Quoting from page 7 of the Briefing powerpoint presentation pdf ( http://www.smc.org.au/wp-content/uploads/2012/05/Aus2K_AusSMC_briefing_May_2012.pdf )
“- Issue of Northern Hemisphere-described tree ring ‘divergence’ (inability of tree rings to
track recent temperatures) was assessed and is not present in the data network”
Forgive me if I’m asking a stupid question, but what is so special about Australian trees that they do not suffer from the tree ring divergence problem? Or, do they mean that tree-ring data was not used in their temperature reconstruction?
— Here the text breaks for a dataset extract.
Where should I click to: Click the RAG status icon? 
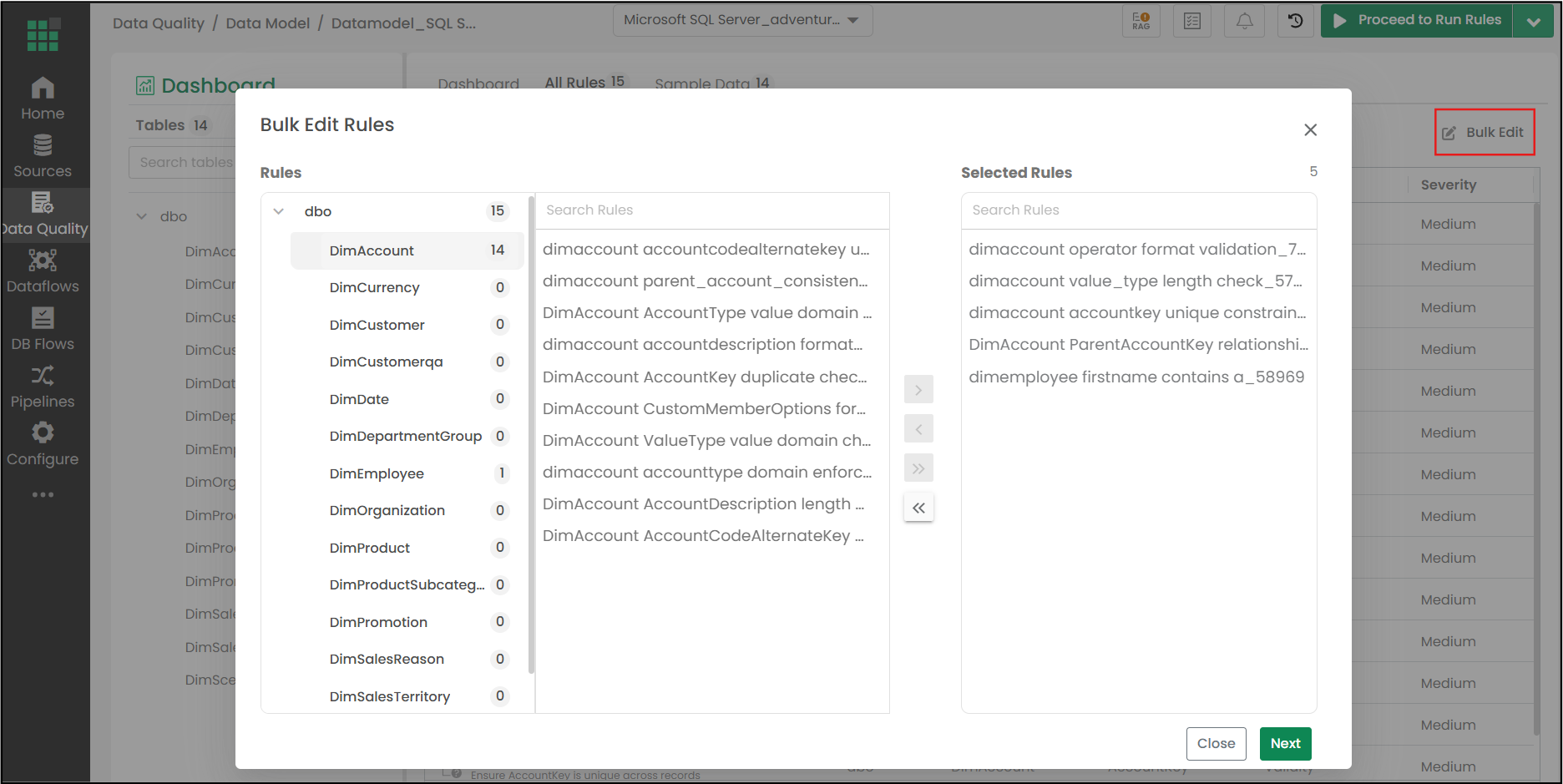(1141, 21)
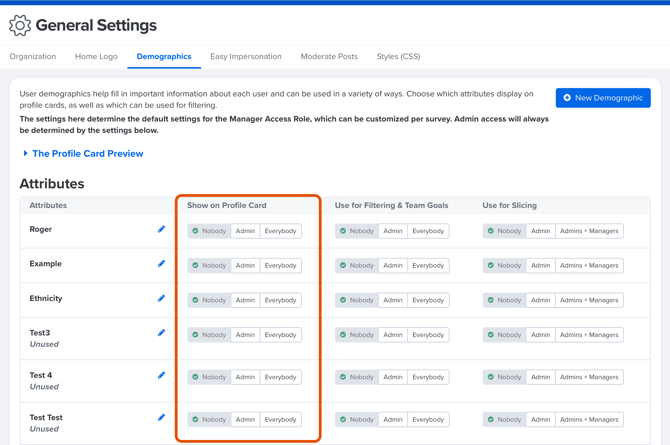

Or did they omit the divergent data only and replace it with modelling from non-divergent data or other sources? Or, …?
Can anyone enlighten me?

Manfred
May 21, 2012 2:24 am

sunshinehours1 says:
May 17, 2012 at 6:54 pm
“Only records that were significantly (p<0.05) correlated with the
226 detrended instrumental target over the 1921–1990 period were selected for analysis."
—————————
It is pretty easy to demonstrate that this is poor science and generates a hockey stick.
Assume there was a medieval warm period and a present warm period. Then proxy records may be attributed to one of the following 4 compositions:
1. Proxy shows both warm periods.
2. Proxy shows only modern warm period but not MWP.
3. Proxy shows only MWP but not modern warm period.
4. Proxy shows none of both warm period.
Now assume (just to keep the thought experiment simple) that both warm periods would be about the same and show up in the same number of proxies.
By above selection citeria only 1+2 would be selected. Discarding 3 leads to an overrepresentation of the modern warm period relative to the MWP.
q.e.d.

Geoff Sherrington
May 21, 2012 3:13 am

It would help if the paper’s authors commented on the following statement by Blair Trewin of the BoM Australia. Is the passage relevant to the temperatures used for calibration of proxies? If so, was a correction made for the error?
> Up until 1994 CLIMAT mean temperatures for Australia used (Tx+Tn)/2. In
> 1994, apparently as part of a shift to generating CLIMAT messages
> automatically from what was then the new database (previously they were
> calculated on-station), a change was made to calculating as the mean of
> all available three-hourly observations (apparently without regard to
> data completeness, which made for some interesting results in a couple
> of months when one station wasn’t staffed overnight).
>
> What was supposed to happen (once we noticed this problem in 2003 or
> thereabouts) was that we were going to revert to (tx+Tn)/2, for
> historical consistency, and resend values from the 1994-2003 period. I
> have, however, discovered that the reversion never happened.
>
> In a 2004 paper I found that using the mean of all three-hourly
> observations rather than (Tx+Tn)/2 produced a bias of approximately
> -0.15 C in mean temperatures averaged over Australia (at individual
> stations the bias is quite station-specific, being a function of the
> position of stations (and local sunrise/sunset times) within their time
> zone.

Gail Combs
May 21, 2012 10:42 am

Geoff Sherrington says:
May 21, 2012 at 3:13 am
It would help if the paper’s authors commented on the following statement by Blair Trewin of the BoM Australia. Is the passage relevant to the temperatures used for calibration of proxies? If so, was a correction made for the error?…..
________________________________
Geoff, You might want to check out an article on Joanne nova’s website on the subject:
Australian temperature records shoddy, inaccurate, unreliable. Surprise! http://joannenova.com.au/2012/03/australian-temperature-records-shoddy-inaccurate-unreliable-surprise/

Geoff Sherrington
May 21, 2012 10:37 pm

Thanks, Gail. I helped write that article for Jo. Geoff.